**TASK ITEM:** For the records below, print the lines from the line with "[Le Manoir des Chimères # 7] (1573, 900)" through the line with "Musique (1242, 115)" exactly as written; include both end lines and exclude the rest.

___ MATERIALS PROVIDED ___

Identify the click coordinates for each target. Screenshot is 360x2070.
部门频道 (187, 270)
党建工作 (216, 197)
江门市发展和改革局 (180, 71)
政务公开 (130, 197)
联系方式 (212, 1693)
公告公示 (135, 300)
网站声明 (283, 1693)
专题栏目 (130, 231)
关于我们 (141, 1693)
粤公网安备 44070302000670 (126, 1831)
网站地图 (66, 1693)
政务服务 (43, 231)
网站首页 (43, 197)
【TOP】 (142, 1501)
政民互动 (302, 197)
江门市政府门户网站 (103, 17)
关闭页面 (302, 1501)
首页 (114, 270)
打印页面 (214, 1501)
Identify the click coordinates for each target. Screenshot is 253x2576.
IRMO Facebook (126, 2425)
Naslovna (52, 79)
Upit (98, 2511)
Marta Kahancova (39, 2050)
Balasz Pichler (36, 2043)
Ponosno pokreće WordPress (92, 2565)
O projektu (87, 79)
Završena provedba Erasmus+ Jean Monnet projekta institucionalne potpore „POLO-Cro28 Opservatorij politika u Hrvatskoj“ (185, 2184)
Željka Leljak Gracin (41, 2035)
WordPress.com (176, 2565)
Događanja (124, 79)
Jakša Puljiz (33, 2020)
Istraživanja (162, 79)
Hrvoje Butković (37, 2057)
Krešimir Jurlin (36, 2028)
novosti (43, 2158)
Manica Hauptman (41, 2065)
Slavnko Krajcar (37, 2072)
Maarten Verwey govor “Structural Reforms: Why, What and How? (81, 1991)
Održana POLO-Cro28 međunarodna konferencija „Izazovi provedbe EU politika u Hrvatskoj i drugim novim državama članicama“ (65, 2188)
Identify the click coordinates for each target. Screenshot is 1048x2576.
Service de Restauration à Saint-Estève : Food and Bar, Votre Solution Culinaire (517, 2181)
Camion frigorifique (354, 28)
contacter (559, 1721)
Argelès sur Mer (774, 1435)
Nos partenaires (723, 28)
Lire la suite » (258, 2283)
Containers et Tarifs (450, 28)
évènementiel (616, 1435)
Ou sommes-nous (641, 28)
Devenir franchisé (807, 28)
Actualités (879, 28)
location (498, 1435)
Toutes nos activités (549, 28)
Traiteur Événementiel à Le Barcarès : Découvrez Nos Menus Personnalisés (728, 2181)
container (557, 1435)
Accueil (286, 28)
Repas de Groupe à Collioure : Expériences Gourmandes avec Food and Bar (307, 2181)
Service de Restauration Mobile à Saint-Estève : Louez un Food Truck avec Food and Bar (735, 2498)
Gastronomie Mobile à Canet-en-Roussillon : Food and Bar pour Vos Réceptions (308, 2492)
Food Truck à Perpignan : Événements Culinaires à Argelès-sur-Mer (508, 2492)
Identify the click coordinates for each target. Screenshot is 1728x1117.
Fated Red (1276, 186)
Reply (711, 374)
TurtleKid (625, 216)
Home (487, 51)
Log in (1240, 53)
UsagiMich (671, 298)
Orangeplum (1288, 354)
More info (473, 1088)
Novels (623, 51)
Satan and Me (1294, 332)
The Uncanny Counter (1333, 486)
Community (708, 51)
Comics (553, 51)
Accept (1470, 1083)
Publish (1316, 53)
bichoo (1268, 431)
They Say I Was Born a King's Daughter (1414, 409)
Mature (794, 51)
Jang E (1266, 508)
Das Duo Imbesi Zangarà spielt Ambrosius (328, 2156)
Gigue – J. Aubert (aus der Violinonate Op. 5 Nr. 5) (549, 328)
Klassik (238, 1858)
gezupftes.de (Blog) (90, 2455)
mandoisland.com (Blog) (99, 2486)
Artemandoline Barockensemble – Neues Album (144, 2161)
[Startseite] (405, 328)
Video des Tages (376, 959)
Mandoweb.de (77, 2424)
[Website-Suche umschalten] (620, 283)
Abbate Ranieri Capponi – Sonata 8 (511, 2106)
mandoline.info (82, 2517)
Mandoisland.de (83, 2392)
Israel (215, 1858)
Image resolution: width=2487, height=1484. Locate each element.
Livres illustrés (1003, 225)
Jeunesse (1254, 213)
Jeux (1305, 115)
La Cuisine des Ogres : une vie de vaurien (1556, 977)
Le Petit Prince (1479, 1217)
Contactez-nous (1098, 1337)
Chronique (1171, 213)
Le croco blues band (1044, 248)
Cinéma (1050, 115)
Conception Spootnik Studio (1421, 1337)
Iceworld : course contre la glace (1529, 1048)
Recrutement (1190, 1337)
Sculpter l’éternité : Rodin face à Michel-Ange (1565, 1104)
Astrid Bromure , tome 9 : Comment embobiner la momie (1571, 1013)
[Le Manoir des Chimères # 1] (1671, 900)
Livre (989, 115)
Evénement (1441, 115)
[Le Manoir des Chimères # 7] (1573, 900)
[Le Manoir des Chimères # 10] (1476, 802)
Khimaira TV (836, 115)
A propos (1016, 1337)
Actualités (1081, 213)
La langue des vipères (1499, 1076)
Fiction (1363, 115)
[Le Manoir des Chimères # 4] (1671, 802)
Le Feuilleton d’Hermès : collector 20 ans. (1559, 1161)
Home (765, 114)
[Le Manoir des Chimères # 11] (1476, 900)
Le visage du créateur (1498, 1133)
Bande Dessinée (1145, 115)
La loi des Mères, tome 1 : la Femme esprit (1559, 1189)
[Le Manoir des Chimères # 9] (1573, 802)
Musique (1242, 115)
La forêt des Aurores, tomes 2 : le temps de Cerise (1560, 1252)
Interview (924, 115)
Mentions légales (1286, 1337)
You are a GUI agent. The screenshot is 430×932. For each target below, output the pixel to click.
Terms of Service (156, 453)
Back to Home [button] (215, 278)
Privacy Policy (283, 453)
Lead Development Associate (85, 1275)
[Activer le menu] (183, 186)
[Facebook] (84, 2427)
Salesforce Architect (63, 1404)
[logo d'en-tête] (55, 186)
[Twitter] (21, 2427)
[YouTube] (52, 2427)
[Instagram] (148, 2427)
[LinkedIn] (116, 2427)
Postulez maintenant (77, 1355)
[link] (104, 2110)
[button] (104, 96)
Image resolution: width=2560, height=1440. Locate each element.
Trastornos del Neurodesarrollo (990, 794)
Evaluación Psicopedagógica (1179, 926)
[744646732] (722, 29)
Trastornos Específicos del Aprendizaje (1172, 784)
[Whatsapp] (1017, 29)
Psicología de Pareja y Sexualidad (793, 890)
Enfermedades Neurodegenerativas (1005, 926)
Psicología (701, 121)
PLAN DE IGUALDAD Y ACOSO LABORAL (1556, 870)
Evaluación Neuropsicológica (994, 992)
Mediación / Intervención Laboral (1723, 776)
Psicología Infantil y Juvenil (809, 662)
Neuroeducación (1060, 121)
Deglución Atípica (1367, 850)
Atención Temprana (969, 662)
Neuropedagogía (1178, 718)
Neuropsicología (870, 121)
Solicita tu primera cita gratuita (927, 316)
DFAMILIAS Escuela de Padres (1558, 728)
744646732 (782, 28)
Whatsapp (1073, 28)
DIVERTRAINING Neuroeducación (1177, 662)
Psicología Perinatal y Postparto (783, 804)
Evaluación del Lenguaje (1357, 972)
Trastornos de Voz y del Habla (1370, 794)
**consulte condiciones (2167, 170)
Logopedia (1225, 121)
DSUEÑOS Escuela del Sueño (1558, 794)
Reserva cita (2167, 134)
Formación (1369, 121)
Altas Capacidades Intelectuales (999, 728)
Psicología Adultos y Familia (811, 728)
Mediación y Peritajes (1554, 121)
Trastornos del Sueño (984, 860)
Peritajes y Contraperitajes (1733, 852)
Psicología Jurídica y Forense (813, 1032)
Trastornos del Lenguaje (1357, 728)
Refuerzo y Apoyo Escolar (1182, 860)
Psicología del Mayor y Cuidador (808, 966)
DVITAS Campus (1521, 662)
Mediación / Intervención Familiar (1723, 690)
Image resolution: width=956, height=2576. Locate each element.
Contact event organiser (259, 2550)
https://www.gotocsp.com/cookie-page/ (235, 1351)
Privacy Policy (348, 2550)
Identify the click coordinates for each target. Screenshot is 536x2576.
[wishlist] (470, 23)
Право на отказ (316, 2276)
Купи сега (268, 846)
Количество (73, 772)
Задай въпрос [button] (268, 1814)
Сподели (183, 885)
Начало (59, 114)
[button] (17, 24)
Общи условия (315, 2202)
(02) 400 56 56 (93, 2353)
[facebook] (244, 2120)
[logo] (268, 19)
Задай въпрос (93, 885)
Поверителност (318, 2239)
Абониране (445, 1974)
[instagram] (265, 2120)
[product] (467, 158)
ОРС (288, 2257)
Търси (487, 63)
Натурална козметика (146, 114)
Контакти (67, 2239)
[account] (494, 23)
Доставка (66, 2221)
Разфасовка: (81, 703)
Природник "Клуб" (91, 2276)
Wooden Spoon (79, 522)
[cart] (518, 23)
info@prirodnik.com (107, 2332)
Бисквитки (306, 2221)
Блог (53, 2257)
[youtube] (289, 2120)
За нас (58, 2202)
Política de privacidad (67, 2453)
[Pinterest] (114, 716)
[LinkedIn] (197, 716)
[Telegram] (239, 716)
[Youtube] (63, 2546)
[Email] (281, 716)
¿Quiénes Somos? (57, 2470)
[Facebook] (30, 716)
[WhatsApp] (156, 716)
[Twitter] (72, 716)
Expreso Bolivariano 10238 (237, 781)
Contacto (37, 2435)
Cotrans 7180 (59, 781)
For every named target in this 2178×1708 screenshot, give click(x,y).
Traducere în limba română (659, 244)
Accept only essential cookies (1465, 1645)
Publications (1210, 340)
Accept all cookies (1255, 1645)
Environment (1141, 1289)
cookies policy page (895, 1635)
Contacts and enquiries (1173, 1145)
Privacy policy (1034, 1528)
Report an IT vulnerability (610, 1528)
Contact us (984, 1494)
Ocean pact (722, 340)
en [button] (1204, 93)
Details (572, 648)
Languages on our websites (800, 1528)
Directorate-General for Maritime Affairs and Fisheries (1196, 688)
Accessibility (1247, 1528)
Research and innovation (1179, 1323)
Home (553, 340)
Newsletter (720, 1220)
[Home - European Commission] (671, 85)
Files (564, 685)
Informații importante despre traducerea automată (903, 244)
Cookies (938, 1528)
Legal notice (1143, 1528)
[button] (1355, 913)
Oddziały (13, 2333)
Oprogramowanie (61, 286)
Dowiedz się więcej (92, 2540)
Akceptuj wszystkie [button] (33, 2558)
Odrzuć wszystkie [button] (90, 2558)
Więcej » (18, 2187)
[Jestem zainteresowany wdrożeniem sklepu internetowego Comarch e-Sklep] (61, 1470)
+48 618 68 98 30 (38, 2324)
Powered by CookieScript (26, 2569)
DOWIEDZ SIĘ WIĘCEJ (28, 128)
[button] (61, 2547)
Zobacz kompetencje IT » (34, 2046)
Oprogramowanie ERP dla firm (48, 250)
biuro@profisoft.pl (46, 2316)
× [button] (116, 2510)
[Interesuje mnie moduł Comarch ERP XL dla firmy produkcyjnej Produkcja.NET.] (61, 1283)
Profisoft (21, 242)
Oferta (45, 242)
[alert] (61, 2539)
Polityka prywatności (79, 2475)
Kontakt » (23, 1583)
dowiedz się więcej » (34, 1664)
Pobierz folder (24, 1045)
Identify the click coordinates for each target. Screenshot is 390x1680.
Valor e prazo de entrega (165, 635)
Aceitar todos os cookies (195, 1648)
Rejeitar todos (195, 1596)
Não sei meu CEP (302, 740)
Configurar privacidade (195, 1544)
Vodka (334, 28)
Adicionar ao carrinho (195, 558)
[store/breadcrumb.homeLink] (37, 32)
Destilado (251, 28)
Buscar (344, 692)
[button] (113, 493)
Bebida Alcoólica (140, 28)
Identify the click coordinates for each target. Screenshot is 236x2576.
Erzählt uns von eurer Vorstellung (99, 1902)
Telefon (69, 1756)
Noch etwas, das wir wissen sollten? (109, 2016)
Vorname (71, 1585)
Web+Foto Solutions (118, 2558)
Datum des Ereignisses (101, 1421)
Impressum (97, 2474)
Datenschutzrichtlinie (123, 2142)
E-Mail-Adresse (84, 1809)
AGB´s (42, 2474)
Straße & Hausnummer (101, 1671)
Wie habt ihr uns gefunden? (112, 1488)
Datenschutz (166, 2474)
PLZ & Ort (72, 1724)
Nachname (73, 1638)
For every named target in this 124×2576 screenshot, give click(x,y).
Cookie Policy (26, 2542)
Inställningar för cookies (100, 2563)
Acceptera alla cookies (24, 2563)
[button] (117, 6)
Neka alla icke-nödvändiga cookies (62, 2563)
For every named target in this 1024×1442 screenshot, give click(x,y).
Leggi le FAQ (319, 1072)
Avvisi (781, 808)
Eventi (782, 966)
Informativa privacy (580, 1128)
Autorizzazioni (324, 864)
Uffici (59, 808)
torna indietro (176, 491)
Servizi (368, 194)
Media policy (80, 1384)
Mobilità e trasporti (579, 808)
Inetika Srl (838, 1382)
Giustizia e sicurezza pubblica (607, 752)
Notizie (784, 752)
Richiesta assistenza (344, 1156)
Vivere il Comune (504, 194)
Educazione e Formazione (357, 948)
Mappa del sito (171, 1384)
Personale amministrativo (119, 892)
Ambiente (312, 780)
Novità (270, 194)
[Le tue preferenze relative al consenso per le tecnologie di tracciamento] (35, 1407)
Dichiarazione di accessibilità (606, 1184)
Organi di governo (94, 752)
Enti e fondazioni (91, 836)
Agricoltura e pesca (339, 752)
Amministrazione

___

**RESPONSE FOR THIS EXERCISE:**
[Le Manoir des Chimères # 7] (1573, 900)
[Le Manoir des Chimères # 10] (1476, 802)
Khimaira TV (836, 115)
A propos (1016, 1337)
Actualités (1081, 213)
La langue des vipères (1499, 1076)
Fiction (1363, 115)
[Le Manoir des Chimères # 4] (1671, 802)
Le Feuilleton d’Hermès : collector 20 ans. (1559, 1161)
Home (765, 114)
[Le Manoir des Chimères # 11] (1476, 900)
Le visage du créateur (1498, 1133)
Bande Dessinée (1145, 115)
La loi des Mères, tome 1 : la Femme esprit (1559, 1189)
[Le Manoir des Chimères # 9] (1573, 802)
Musique (1242, 115)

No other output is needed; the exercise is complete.